Add documents to ctc prefix beam search

2025-12-11 06:55:27 +00:00 · 2024-10-08 11:55:40 +08:00 · 2024-10-08 11:55:40 +08:00 · 3a40c073e7
commit 3a40c073e7
parent 33fa9e8b00
1 changed files with 144 additions and 18 deletions
--- a/icefall/decode.py
+++ b/icefall/decode.py
@ -1513,10 +1513,12 @@ class Hypothesis:
    # Newly predicted tokens are appended to `ys`.
    ys: List[int] = field(default_factory=list)
-    # The log prob of ys.
+    # The log prob of ys that ends with blank token.
    # It contains only one entry.
    log_prob_blank: torch.Tensor = torch.zeros(1, dtype=torch.float32)
    # The log prob of ys that ends with non blank token.
    # It contains only one entry.
    log_prob_non_blank: torch.Tensor = torch.tensor(
        [float("-inf")], dtype=torch.float32
    )
@ -1526,16 +1528,18 @@ class Hypothesis:
    timestamp: List[int] = field(default_factory=list)
    # The lm score of ys
    # May contain external LM score (including LODR score) and contextual biasing score
    # It contains only one entry
    lm_score: torch.Tensor = torch.zeros(1, dtype=torch.float32)
    # the lm log_probs for next token given the history ys
    # The number of elements should be equal to vocabulary size.
    lm_log_probs: Optional[torch.Tensor] = None
    # the RNNLM states (h and c in LSTM)
    state: Optional[Tuple[torch.Tensor, torch.Tensor]] = None
-    # N-gram LM state
+    # LODR (N-gram LM) state
    LODR_state: Optional[NgramLmStateCost] = None
    # N-gram LM state
@ -1544,10 +1548,12 @@ class Hypothesis:
    # Context graph state
    context_state: Optional[ContextState] = None
    # This is the total score of current path, acoustic plus external LM score.
    @property
    def tot_score(self) -> torch.Tensor:
        return self.log_prob + self.lm_score
    # This is only the probability from model output (i.e External LM score not included).
    @property
    def log_prob(self) -> torch.Tensor:
        return torch.logaddexp(self.log_prob_non_blank, self.log_prob_blank)
@ -1614,14 +1620,14 @@ class HypothesisList(object):
    def get_most_probable(self, length_norm: bool = False) -> Hypothesis:
        """Get the most probable hypothesis, i.e., the one with
-        the largest `log_prob`.
+        the largest `tot_score`.
        Args:
          length_norm:
-            If True, the `log_prob` of a hypothesis is normalized by the
+            If True, the `tot_score` of a hypothesis is normalized by the
            number of tokens in it.
        Returns:
-          Return the hypothesis that has the largest `log_prob`.
+          Return the hypothesis that has the largest `tot_score`.
        """
        if length_norm:
            return max(self._data.values(), key=lambda hyp: hyp.tot_score / len(hyp.ys))
@ -1645,14 +1651,14 @@ class HypothesisList(object):
        del self._data[key]
    def filter(self, threshold: torch.Tensor) -> "HypothesisList":
-        """Remove all Hypotheses whose log_prob is less than threshold.
+        """Remove all Hypotheses whose tot_score is less than threshold.
        Caution:
          `self` is not modified.

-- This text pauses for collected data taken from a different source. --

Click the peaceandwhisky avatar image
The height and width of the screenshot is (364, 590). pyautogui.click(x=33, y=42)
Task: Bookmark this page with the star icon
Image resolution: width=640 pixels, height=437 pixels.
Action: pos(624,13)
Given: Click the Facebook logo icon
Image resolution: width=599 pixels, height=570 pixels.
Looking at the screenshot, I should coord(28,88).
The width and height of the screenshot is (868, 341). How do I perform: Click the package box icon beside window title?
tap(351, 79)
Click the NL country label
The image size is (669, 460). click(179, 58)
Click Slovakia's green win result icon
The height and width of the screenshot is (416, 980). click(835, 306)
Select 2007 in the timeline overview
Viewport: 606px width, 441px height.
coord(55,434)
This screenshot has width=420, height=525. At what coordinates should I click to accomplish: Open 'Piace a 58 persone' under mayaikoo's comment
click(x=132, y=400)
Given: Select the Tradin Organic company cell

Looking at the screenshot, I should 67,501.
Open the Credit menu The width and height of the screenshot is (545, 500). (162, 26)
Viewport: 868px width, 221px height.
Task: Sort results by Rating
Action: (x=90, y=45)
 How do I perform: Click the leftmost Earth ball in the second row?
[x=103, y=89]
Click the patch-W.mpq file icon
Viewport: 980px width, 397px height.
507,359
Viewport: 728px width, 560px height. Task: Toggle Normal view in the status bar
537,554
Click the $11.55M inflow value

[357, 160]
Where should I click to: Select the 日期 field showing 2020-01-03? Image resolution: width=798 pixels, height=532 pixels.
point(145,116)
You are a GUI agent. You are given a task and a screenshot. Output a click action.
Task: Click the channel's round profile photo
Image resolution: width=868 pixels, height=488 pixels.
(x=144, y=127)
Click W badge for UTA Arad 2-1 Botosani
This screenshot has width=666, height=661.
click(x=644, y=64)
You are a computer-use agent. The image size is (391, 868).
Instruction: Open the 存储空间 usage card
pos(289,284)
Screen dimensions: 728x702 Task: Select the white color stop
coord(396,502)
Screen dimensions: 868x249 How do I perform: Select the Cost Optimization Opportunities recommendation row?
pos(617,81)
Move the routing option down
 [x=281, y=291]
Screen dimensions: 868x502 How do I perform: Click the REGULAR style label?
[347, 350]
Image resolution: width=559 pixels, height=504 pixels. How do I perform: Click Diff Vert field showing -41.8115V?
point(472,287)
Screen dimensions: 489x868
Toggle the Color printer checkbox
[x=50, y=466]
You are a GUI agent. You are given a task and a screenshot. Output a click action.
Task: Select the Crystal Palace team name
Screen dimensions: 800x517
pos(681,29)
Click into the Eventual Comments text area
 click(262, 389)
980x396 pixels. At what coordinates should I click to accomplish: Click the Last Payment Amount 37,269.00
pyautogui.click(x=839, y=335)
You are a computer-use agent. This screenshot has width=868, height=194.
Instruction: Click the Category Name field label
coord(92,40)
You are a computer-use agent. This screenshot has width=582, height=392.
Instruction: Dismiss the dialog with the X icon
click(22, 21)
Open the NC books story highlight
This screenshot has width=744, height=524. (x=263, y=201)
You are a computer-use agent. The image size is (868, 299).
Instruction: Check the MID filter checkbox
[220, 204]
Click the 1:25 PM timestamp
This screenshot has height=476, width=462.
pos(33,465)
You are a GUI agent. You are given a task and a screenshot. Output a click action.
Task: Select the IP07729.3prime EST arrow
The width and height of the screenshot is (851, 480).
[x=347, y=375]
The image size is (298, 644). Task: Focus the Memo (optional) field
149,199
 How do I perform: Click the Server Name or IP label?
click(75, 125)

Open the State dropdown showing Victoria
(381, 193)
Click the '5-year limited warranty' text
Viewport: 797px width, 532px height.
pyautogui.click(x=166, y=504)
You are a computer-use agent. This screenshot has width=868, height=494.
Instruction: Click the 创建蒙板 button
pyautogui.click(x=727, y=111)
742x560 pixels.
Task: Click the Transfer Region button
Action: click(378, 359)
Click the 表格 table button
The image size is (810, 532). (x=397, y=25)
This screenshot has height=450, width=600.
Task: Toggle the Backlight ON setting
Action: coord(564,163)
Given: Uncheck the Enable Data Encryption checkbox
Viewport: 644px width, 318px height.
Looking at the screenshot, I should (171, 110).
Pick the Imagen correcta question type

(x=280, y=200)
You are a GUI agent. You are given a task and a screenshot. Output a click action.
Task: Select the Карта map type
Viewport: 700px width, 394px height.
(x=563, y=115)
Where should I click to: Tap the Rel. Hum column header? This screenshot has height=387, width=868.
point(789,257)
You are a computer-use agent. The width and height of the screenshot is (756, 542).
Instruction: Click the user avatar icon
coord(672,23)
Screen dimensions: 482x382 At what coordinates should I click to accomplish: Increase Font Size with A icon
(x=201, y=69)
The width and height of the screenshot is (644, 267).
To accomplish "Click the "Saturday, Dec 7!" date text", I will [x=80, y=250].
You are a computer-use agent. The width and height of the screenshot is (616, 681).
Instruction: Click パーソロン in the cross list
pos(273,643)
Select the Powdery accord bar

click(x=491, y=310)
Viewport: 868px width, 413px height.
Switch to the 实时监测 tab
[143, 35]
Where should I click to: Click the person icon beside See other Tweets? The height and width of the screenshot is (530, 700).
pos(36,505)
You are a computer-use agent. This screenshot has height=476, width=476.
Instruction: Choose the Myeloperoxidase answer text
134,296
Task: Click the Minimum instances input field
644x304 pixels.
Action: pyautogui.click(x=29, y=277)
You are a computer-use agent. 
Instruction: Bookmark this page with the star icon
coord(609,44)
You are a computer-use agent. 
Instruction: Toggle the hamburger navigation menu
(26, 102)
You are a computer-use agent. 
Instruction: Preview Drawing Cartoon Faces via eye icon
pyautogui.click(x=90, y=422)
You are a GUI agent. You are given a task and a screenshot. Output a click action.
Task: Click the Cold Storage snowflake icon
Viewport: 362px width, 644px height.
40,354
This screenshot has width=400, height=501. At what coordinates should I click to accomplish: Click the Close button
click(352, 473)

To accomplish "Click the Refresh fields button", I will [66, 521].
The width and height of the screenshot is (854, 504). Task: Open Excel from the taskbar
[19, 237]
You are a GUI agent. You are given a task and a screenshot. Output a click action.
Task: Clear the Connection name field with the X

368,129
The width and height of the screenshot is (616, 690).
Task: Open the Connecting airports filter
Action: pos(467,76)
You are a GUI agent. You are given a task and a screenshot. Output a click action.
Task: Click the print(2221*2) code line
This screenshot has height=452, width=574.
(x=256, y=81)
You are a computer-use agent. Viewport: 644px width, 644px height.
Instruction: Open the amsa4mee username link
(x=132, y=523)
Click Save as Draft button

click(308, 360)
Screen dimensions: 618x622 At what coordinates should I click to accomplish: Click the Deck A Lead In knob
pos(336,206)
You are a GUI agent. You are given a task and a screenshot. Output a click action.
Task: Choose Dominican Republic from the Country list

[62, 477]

Instead, a new HypothesisList is returned.
        Returns:
          Return a new HypothesisList containing all hypotheses from `self`
-          with `log_prob` being greater than the given `threshold`.
+          with `tot_score` being greater than the given `threshold`.
        """
        ans = HypothesisList()
        for _, hyp in self._data.items():
@ -1665,7 +1671,7 @@ class HypothesisList(object):
        Args:
          length_norm:
-            If True, the `log_prob` of a hypothesis is normalized by the
+            If True, the `tot_score` of a hypothesis is normalized by the
            number of tokens in it.
        """
        hyps = list(self._data.items())
@ -1725,15 +1731,39 @@ def get_hyps_shape(hyps: List[HypothesisList]) -> k2.RaggedShape:
 def _step_worker(
-    log_probs,
+    log_probs: torch.Tensor,
-    indexes,
+    indexes: torch.Tensor,
-    B,
+    B: HypothesisList,
-    beam,
+    beam: int = 4,
-    blank_id,
+    blank_id: int = 0,
    lm_scale: float = 0,
    LODR_lm_scale: float = 0,
    context_graph: Optional[ContextGraph] = None,
-):
+) -> HypothesisList:
    """The worker to decode one step.
    Args:
      log_probs:
        topk log_probs of current step (i.e. the kept tokens of first pass pruning),
        the shape is (beam,)
      topk_indexes:
        The indexes of the topk_values above, the shape is (beam,)
      B:
        An instance of HypothesisList containing the kept hypothesis.
      beam:
        The number of hypothesis to be kept at each step.
      blank_id:
        The id of blank in the vocabulary.
      lm_scale:
        The scale of nn lm.
      LODR_lm_scale:
        The scale of the LODR_lm
      context_graph:
        A ContextGraph instance containing contextual phrases.
    Return:
      Returns the updated HypothesisList.
    """
    A = list(B)
    B = HypothesisList()
    for h in range(len(A)):
@ -1812,7 +1842,34 @@ def _step_worker(
    return B
-def _batch_worker(topk_values, topk_indexes, B, encoder_out_lens, beam, blank_id):
+def _sequence_worker(
    topk_values: torch.Tensor,
    topk_indexes: torch.Tensor,
    B: HypothesisList,
    encoder_out_lens: torch.Tensor,
    beam: int = 4,
    blank_id: int = 0,
 ) -> HypothesisList:
    """The worker to decode one sequence.
    Args:
      topk_values:
        topk log_probs of model output (i.e. the kept tokens of first pass pruning),
        the shape is (T, beam)
      topk_indexes:
        The indexes of the topk_values above, the shape is (T, beam)
      B:
        An instance of HypothesisList containing the kept hypothesis.
      encoder_out_lens:
        The lengths (frames) of sequences after subsampling, the shape is (B,)
      beam:
        The number of hypothesis to be kept at each step.
      blank_id:
        The id of blank in the vocabulary.
    Return:
      Returns the updated HypothesisList.
    """
    B.add(Hypothesis())
    for j in range(encoder_out_lens):
        log_probs, indexes = topk_values[j], topk_indexes[j]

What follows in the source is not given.